More and more in my practice my preparations are partial coverage. Our ability to use all ceramic restorative solutions and adhesive bonding to seat have allowed this increased conservation of tooth structure. This trend has also brought with it more and more preps that lack traditional retention and resistance form. One of the inherent challenges with partial coverage preparations is temporizing and cementing these interim restorations in a way they stay put. I often joke with my patients that I expect one of two things from their professionals, they will either come loose all the time and drive us both crazy, or they will have to be cut off the day we have them back to get the final restoration.
As humorous as this may sound, it seems to be accurate. If I had to chose I would prefer cutting the provisionals off versus having to recement them daily for many reasons, not the least of which is bacterial contamination of the prepared tooth. More and more I am cementing my partial coverage provisionals , both anterior and posterior using a spot etching technique and a flowable resin. The first step is to air abrade the inside of the provisional. I place a substantial spot, 3mm diameter, of phosphoric acid etchant on the tooth. I etch int he middle of the labial surface on an anterior tooth and int he middle of the occlusal table on a posterior tooth. Make sure where you are etching is on dentin, and far from the margins. I then fill the provisional with flowable resin, clean the excess and light cure.

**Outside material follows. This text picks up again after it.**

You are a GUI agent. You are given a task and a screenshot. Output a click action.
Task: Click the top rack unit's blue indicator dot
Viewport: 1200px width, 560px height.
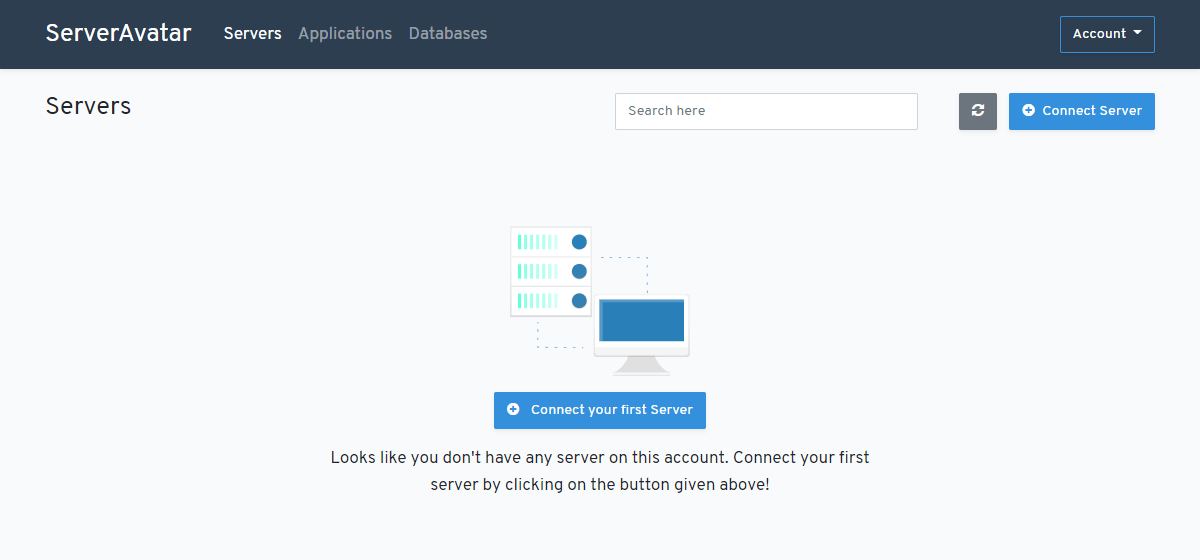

Most often I will need to cut off these provisionals. Since I will be bonding the final restorations I will be anesthetizing one way or the other. I use a small carbide bur (330) and place two slices, creating an “x” across the area of the provisional over where it was etched. Placing an instrument int he slices I twist until the resin releases. Any excess resin can be easily removed with a silicone brownie point without altering the prep.